Dikatakan, Pemprov Jatim terus melakukan berbagai inovasi untuk menyelenggarakan pemerintahan yang akuntabel dan transparan serta bebas korupsi, salah satunya melalui inovasi TI. “Penggunaan TI sangat sukses dalam mengurangi gratifikasi, khususnya di tempat pelayanan publik. Karena orang tidak ketemu dengan orang, tetapi dengan mesin. Ini mencegah orang untuk melakukan suap atau pungli” katanya.
Inovasi TI Pemprov yang cukup diandalkan adalah di UPT Pelaksanaan Pengadaan Barang/Jasa (P2BJ). Di P2BJ, orang yang ingin mengikuti lelang barang dan jasa akan dihadapkan dengan aplikasi TI secara online system, sehingga prosesnya lebih cepat, transparan, adil, dan dapat ditelusuri secara jelas sampai dimana proses lelang, serta data dan informasi tentang proses tersebut dapat dipantau secara real time.

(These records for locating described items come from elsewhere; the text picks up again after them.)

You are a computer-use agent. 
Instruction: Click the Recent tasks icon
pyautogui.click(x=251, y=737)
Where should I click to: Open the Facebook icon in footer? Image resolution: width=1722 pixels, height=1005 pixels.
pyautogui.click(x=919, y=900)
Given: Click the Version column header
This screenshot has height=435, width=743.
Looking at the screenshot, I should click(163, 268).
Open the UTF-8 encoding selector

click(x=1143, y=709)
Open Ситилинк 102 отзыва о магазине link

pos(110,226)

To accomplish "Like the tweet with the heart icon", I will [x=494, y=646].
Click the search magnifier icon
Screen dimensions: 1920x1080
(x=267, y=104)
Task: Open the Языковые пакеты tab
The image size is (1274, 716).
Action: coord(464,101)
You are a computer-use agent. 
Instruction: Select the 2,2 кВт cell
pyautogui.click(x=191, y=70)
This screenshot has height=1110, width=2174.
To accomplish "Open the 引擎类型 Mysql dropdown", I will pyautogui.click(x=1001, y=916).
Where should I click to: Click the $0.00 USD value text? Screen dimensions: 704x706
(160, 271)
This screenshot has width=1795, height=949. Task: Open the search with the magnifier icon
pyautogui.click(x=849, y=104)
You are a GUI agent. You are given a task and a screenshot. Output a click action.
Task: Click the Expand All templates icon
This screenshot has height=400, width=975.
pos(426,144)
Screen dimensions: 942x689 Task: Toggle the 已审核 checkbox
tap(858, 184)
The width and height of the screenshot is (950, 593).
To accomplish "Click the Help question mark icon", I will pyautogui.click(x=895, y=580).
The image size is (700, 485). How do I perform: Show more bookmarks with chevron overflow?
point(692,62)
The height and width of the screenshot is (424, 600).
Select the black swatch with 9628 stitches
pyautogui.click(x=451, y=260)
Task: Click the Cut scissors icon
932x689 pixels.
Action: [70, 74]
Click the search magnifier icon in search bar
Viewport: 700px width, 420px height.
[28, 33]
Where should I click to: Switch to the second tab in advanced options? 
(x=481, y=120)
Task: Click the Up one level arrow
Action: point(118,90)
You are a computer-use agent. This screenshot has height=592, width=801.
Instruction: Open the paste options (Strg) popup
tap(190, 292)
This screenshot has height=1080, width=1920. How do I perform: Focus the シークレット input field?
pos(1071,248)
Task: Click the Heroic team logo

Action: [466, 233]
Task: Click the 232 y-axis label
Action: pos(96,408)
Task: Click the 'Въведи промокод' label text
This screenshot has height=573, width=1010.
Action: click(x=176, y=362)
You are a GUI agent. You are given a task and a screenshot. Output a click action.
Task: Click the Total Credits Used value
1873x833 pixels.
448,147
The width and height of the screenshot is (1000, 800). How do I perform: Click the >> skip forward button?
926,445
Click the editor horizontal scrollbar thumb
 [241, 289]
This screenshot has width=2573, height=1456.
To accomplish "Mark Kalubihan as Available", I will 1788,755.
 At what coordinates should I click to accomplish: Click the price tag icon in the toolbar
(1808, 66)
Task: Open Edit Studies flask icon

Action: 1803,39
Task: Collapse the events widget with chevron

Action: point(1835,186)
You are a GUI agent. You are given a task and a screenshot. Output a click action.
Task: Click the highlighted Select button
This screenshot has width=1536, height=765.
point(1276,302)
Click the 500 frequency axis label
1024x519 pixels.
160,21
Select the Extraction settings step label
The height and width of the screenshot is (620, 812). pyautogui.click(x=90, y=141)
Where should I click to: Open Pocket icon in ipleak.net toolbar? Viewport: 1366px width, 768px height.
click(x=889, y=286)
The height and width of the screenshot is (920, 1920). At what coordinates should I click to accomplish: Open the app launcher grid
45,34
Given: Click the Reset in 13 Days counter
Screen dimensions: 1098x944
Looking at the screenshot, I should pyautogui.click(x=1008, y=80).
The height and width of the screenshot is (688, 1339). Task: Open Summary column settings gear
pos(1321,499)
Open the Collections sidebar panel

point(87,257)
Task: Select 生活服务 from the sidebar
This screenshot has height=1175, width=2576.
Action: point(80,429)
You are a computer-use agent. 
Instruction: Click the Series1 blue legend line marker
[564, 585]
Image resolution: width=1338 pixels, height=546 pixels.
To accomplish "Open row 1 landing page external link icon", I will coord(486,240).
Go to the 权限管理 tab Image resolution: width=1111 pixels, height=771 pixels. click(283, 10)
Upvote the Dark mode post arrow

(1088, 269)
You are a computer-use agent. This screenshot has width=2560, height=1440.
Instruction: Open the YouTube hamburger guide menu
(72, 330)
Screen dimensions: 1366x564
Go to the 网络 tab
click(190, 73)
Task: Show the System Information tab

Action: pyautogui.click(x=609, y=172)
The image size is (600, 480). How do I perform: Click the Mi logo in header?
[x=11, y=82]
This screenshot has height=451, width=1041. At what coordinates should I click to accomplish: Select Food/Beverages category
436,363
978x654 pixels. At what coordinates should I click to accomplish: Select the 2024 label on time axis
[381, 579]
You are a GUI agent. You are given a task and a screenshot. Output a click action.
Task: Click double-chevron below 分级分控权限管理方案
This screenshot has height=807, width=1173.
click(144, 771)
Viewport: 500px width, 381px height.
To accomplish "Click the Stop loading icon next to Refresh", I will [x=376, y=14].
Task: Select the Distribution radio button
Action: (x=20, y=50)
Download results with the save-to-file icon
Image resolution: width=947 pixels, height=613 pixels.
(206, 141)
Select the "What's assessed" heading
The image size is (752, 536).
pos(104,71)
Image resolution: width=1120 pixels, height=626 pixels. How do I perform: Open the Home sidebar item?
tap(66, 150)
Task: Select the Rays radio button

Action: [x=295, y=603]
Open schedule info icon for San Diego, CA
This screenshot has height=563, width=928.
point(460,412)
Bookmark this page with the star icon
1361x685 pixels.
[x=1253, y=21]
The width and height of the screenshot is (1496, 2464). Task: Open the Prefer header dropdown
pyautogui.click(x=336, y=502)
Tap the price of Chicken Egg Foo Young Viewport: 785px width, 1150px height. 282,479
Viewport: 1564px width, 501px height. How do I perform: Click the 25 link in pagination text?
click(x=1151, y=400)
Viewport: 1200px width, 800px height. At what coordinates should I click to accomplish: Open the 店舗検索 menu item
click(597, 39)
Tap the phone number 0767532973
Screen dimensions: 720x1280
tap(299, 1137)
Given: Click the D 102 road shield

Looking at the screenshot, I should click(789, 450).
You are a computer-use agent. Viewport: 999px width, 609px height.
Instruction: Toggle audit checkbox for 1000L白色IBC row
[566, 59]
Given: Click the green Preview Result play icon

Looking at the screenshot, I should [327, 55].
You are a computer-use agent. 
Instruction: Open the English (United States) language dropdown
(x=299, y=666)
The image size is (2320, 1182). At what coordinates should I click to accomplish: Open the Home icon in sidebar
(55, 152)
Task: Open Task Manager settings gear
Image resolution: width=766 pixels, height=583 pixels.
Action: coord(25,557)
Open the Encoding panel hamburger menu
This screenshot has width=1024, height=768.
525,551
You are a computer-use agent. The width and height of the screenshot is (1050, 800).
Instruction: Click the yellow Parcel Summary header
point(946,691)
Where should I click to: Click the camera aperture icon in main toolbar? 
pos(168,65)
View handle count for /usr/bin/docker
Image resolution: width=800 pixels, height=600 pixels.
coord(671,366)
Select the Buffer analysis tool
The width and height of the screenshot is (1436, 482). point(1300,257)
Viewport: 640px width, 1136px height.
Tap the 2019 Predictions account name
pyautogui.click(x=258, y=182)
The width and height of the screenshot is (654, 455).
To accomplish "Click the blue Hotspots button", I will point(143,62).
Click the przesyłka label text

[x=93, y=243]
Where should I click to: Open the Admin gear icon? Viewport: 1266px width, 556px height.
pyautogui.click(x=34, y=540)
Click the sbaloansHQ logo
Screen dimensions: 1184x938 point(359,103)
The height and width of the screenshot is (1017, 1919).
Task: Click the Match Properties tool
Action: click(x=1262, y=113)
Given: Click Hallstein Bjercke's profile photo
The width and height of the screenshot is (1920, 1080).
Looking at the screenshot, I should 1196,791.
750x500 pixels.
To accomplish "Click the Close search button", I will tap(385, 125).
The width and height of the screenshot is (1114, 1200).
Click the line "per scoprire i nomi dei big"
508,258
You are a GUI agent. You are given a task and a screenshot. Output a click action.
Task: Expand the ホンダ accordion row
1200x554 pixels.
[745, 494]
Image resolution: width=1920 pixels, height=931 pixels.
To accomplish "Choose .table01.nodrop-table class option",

“Kami sangat berharap pemerintah kabupaten/kota juga mengikuti langkah Pemprov supaya proses lelang atau pengurusan perijinan juga lewat online, sehingga dapat terintegrasi dengan milik Pemprov. Jadi jika ada kendala, dapat diketahui melalui tracking system” ujarnya.
Upaya Pemprov dalam mengendalikan gratifikasi juga diperkuat dengan Peraturan Gubernur Jawa Timur Nomor 35 tentang Pedoman Pelaksanaan Program Pengendalian Gratifikasi di lingkungan Pemprov Jatim. Pergub tersebut dikeluarkan sebagai tindak lanjut surat KPK RI No. B.143/01-13/01/2013 tanggal 21 Januari 2013 perihal Himbauan Terkait Gratifikasi.
Dalam Pergub tersebut, yang dimaksud gratifikasi adalah pemberian uang, barang, rabat (discount), komisi, pinjam tanpa bunga, tiket perjalanan, fasilitas penginapan, perjalanan wisata, pengobatan cuma-Cuma dan fasilitas lainnya yang diterima didalam/luar negeri dan dilakukan dengan/tanpa menggunakan sarana elektronik yang berhubungan dengan penyelenggaraan tugas dan fungsi pelayanan masyarakat.
Sedangkan penerima gratifikasi adalah pegawai di lingkungan Pemprov Jatim atau pihak lain yang mempunyai hubungan keluarga/kekerabatan/sosial lainnya dengan pegawai dimaksud yang menerima gratifikasi. Sedangkan pemberi gratifikasi adalah para pihak baik perorangan maupun lembaga yang memberikan gratifikasi kepada penerima gratifikasi.
Pada kesempatan itu, Direktur Gratifikasi KPK RI, Giri Suprapdiono mengatakan bahwa gratifikasi merupakan akar dari tindakan korupsi. Oleh karena itu, gratifikasi harus dicegah agar tidak menjadi budaya di negeri ini.
“Banyak orang tidak tahu apa yang dimaksud dengan gratifikasi, karena itulah banyak pula yang terjerat kasus gratifikasi dan masuk penjara. Sebab hukum tidak tebang pilih, pokoknya jika ada yang terbukti melakukan gratifikasi, ia akan dipidana. Siapapun bisa terkena gratifikasi. Karena itulah kita wajib memahami gratifikasi” katanya.
Menurutnya, gratifikasi diperbolehkan tetapi khusus yang bersifat umum, contohnya seperti orang menghadiri seminar, kemudian mendapat souvenir berupa tas, bolpen, notes, air minum, dan sertifikat. Yang tidak diperbolehkan adalah gratifikasi yang berbentuk suap, bisa uang, barang, bahkan wanita (yang dinamakan gratifikasi “seks”).
Ia sependapat dengan Sukardi terkait dengan pemanfaatan TI untuk mencegah gratifikasi. “TI memang bisa mencegah gratifikasi, namun itu perlu didukung dengan perbaikan mental kita. Gratifikasi akan terus terjadi selama mental kita masih bobrok, percuma kita membangun sistem sedemikian canggih, dengan komputer, finger print, dan lainnya, tetapi ternyata masih bisa kongkalikong dengan pihak lain” ujarnya.